26. 癌を有する対象の治療方法において、それを必要とする対象に、療法的有効量の、配列番号：２に対して少なくとも85％の同一性を有するアミノ酸配列を有し、シアリダーゼ活性を有するニューラミニダーゼ−１（Neuraminidase 1）（NEU1）ポリペプチドを投与することを含んで成る方法。
27. アルツハイマー病に関連する認知症を有する対象の治療方法において、それを必要とする対象に、療法的有効量の、配列番号：２に対して少なくとも85％の同一性を有するアミノ酸配列を有し、シアリダーゼ活性を有するニューラミニダーゼ−１（Neuraminidase 1）（NEU1）ポリペプチドを投与することを含んで成る方法。

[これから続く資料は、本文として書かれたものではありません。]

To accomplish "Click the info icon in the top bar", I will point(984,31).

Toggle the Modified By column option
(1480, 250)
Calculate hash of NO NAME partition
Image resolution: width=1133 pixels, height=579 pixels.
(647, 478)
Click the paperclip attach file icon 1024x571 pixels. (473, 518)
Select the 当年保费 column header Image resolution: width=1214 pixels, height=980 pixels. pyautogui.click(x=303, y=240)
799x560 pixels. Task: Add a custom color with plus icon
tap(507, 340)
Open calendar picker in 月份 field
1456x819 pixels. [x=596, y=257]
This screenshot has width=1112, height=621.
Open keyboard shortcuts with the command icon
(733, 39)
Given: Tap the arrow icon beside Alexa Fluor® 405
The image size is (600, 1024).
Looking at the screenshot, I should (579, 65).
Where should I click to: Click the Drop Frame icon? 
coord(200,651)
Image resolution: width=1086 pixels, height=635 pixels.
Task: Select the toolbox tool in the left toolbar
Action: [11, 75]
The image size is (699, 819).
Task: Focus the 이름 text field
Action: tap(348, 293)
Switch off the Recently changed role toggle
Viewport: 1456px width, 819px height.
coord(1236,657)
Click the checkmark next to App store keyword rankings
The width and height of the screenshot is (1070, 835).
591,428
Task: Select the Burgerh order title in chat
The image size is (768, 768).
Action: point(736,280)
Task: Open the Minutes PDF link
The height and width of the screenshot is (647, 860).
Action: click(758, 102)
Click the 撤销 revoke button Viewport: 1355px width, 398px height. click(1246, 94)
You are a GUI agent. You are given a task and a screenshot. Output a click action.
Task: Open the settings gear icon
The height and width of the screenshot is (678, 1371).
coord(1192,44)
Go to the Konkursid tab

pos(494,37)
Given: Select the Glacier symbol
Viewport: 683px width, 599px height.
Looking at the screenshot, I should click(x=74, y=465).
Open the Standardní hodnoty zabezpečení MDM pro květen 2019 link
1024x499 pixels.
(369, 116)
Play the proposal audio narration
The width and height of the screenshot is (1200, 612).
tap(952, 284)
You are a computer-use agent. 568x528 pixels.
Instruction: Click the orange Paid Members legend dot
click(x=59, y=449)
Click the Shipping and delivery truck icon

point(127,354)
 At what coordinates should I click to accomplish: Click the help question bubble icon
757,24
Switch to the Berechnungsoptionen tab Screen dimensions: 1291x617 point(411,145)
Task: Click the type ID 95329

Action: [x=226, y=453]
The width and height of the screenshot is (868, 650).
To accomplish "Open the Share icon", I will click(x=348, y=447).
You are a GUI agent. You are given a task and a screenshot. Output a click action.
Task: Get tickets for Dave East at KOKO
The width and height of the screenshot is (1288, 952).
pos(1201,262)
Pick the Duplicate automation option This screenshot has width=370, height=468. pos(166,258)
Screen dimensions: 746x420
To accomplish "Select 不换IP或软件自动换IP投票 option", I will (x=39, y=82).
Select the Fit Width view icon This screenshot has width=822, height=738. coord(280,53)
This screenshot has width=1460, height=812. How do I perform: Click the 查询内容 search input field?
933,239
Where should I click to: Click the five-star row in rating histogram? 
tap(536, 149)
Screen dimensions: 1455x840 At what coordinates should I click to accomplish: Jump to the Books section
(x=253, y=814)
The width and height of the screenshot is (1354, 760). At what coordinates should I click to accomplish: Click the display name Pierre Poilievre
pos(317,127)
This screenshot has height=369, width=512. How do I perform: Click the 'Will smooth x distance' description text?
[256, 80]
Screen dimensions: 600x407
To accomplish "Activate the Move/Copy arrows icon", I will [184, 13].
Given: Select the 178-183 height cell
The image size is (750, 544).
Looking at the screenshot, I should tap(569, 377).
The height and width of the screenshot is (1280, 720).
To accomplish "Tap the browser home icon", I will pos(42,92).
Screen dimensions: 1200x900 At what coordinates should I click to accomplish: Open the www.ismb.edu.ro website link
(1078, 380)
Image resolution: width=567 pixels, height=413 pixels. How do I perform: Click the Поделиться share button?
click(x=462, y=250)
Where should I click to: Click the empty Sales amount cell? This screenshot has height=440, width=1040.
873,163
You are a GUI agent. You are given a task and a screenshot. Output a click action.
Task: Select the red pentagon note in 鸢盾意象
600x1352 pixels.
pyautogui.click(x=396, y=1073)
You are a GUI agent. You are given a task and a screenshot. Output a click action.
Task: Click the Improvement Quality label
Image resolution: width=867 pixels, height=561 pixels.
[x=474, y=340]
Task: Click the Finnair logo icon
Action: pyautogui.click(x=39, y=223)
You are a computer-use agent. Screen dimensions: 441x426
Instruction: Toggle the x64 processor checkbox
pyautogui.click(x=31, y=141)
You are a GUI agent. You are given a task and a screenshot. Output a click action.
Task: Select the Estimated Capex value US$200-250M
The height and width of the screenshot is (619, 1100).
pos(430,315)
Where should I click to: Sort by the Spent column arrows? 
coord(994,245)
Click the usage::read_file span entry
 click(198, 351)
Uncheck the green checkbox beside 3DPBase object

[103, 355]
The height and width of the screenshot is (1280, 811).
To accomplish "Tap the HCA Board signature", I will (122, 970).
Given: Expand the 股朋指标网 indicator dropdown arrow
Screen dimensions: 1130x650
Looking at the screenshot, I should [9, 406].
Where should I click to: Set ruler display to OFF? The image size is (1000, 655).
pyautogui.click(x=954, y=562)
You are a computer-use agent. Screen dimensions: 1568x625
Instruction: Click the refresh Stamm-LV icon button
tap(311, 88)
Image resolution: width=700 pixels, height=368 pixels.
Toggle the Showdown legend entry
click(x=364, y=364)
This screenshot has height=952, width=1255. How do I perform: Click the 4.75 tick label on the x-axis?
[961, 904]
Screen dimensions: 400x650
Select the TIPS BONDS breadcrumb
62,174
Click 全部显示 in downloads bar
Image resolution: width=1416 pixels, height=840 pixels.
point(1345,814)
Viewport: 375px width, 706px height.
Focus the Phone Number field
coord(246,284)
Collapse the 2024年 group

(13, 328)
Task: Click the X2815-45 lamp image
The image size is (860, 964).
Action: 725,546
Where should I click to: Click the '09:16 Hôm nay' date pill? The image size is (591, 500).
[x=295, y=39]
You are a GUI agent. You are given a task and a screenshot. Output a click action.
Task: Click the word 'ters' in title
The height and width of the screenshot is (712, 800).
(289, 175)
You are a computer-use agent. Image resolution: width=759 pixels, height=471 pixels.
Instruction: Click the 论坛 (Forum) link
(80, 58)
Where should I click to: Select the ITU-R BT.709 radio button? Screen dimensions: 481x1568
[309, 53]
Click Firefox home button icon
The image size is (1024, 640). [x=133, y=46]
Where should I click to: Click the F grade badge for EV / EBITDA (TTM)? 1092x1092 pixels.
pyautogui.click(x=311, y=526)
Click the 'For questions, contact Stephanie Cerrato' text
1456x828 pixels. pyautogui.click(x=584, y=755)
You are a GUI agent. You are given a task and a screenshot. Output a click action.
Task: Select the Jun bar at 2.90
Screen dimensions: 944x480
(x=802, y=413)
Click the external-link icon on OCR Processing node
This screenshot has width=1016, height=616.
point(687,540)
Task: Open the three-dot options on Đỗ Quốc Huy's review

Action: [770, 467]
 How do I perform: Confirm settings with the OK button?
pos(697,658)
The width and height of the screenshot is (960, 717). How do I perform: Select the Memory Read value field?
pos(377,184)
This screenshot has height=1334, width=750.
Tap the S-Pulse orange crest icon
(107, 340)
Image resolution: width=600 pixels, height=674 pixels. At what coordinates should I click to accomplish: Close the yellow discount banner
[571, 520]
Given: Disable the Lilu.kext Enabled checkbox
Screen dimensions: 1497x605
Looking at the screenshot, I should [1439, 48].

28. 配列番号：４に対して少なくとも85％の同一性を有するアミノ酸配列を有し、NEU1酵素活性を増強する保護蛋白質／カテプシンＡ（PPCA）ポリペプチドを投与することを更に含んで成る、請求項26又は27のいずれか１項に記載の方法。
29. 前記NEU1ポリペプチド及びPPCAポリペプチドが別々に又は同時に投与される、請求項28に記載の方法。
30. 前記NEU1ポリペプチドの投与が、配列番号：１に対して少なくとも85％の同一性を有するヌクレオチド配列を含んで成るウイルスベクターの投与を含んで成る、請求項29に記載の方法。
31. リソソームシアリダーゼ活性プロファイルの生成方法において、
    （ａ）対象からの腫瘍からのサンプルを得；そして
    （ｂ）LAMP-1蛋白質のレベル又はLAMP-1シアリル化のレベルについて測定する；
    ことを含んで成る方法。
32. １又は複数の追加のリソソームシアリダーゼ活性マーカーを測定することを含んで成る、請求項31に記載の方法。
33. 前記１又は複数の追加のリソソームシアリダーゼ活性マーカーが、NEU1基質を含んで成る、請求項32に記載の方法。
34. 脳脊髄液からリソソームエキソサイトーシス活性プロファイルを生成する方法において、
    （ａ）対象から脳脊髄液のサンプルを得；そして
    （ｂ）リソソームエキソサイトーシス活性について測定する；
    ことを含んで成る方法。
35. 前記リソソームエキソサイトーシス活性についての測定が、LAMP-1蛋白質のレベル又はLAMP-1シアリル化のレベルについての測定を含んで成る、請求項34に記載の方法。
36. 前記リソソームエキソサイトーシス活性についての測定が、LAMP-1、MUC-1、アミロイド前駆体蛋白質、カテプシンＢ、カテプシンＤ、フィブリノーゲン、ヘキソスアミニダーゼβ、マンノシダーゼα、トランスチレチン（Transthyretin）、β−２ミクログロブリン又は免疫グロブリン重鎖を含む１又は複数の蛋白質についての測定を含んでなる、請求項34に記載の方法。
37. 得られる活性値の観点で、リソソームシアリダーゼ活性プロファイルを集合することを含んで成る、請求項31〜33のいずれか１項に記載の方法。
38. 得られる活性値の観点で、リソソームエキソサイトーシス活性プロファイルを集合することを含んで成る、請求項34〜36のいずれか１項に記載の方法。
39. 対象がヒトである、請求項１〜38のいずれか１項に記載の方法。